** Begin Document text **

Thanks a lot for your advice. Ill take onboard. Here is the song: spotify:track:2sfXQ6AlP4W9r0I561CHQk it's called Carry It On by Racing Glaciers. Thanks again for your feedback.


----------



## JowGaWolf (Nov 8, 2020)

Ivan said:


> This time I concentrated a lot more on technique and power rather than relaxation and speed.



Punches are definitely looking better.  Didn't see any "chicken wings"  Looks like the power of the punch is heading out of your fist and not your elbows. You are breathing and that's good.
Keep up the training.

The only real comment that I have is about your statement .  You should always be relaxed when you shadow box.  Relaxation = Power.    Relaxation doesn't mean noodle arms.  It just means that you are relaxed for the most part and that you are tense when needed.   For example, throwing a jab while 100% relax is just going to cause injuries.  There will always be some where in a punch where you'll have to contract those muscles to keep your elbow or shoulder from flying out of the joint.

When I train punches. 
1. Relax + Speed only
2. Relax + Power only
3. Relax + Power and Speed.

Being too tense all the time will actually lower the power of your strikes.  It's OK to be relaxed.  Just don't be super relaxed.  Just didn't want you get into the thinking that power doesn't include  relaxation.


----------



## Monkey Turned Wolf (Nov 8, 2020)

Two main things I would focus on: 
1. Vary your tempo more. You take breaks from throwing punches, and those are different speeds, but when you throw punches themselves, with one exception (the double-uppercut) they all seem o be mostly the same speed. If the speed in the video is your top punching speed with good form-don't always throw that speed. Throw a bit slower, so that when you do throw at top speed, the other person isn't expecting it. 
2. Your uppercuts. Some of the uppercuts were good, but some weren't. Particularly with your double-uppercuts, it feels like you're not actually putting power in them. You also cut some off at the height for a chest uppercut, but it's too vertical to actually be a chest uppercut (you want an angle on them if they're not going to the chin). It makes them feel faster but really it's just you pulling the punch short (which is a legitimate tactic for strikes, but uppercuts in general aren't the best to faint/feather with).

One other thing I wouldn't focus on too much:
Your head movement seems..odd to me. Like you're either focusing purely on it, or you're briefly forgetting about it. It's tough for me to pinpoint exactly where/how it feels off though. Plus,you're clearly trying to incorporate it, and that's something that comes with practice, so in that regard just keep doing what you're doing. 

Some other minor things, like height of your guard and weight distribution, but those are much more personal preference and can't really be judged as effective or not effective for you unless I saw you sparring.


----------



## _Simon_ (Nov 9, 2020)

** End Document text **

| Challenges |
1) In the boxing thread, which punch does Monkey Turned Wolf name as the one exception to throwing punches at mostly the same speed?
2) Duplicate the part of the boxing thread that opens with the words containing "Punches are definitely" and closes with "of the joint.".
The data that follows plays no part in this work.

** Begin Data block **

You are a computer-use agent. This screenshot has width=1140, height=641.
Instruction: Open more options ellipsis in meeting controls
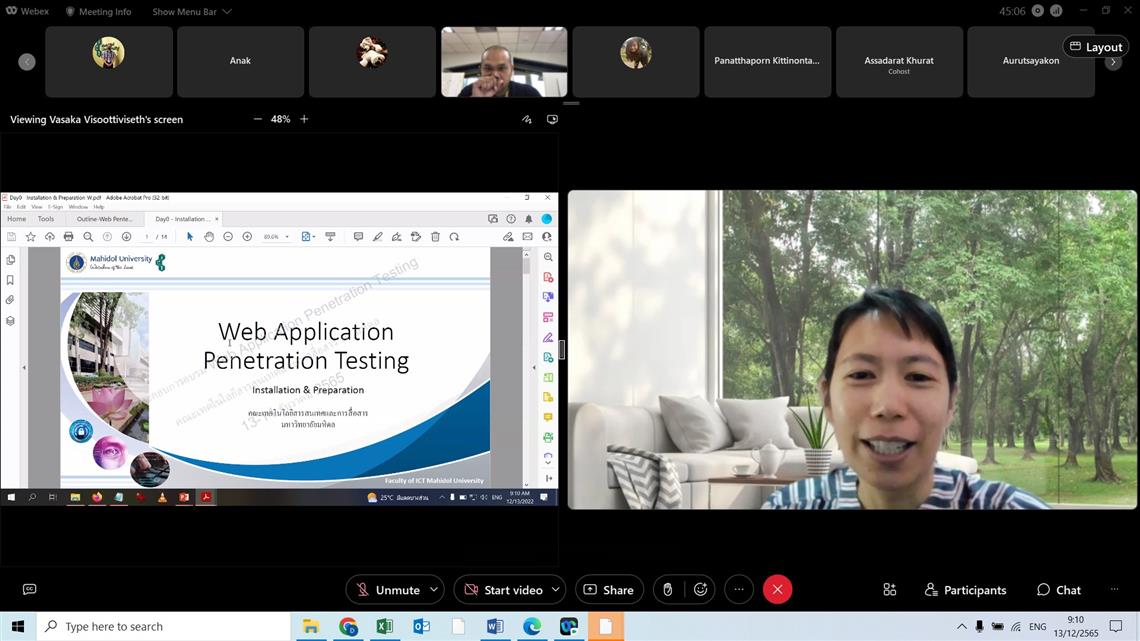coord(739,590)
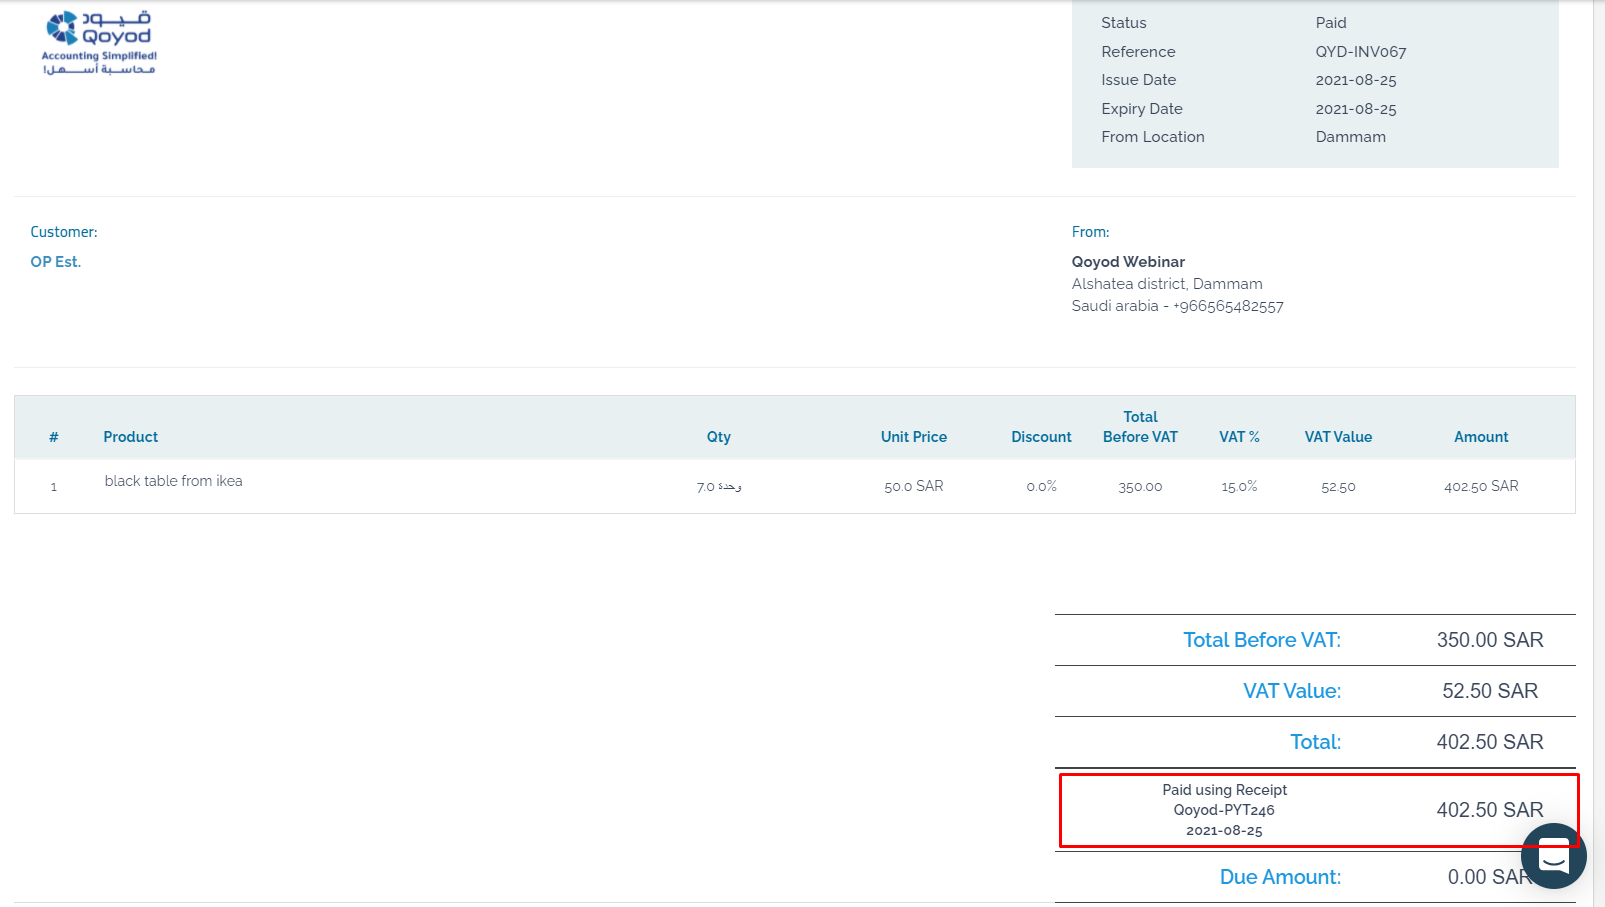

** End Data block **

| The responses |
1) The double-uppercut.

2)
Punches are definitely looking better.  Didn't see any "chicken wings"  Looks like the power of the punch is heading out of your fist and not your elbows. You are breathing and that's good.
Keep up the training.

The only real comment that I have is about your statement .  You should always be relaxed when you shadow box.  Relaxation = Power.    Relaxation doesn't mean noodle arms.  It just means that you are relaxed for the most part and that you are tense when needed.   For example, throwing a jab while 100% relax is just going to cause injuries.  There will always be some where in a punch where you'll have to contract those muscles to keep your elbow or shoulder from flying out of the joint.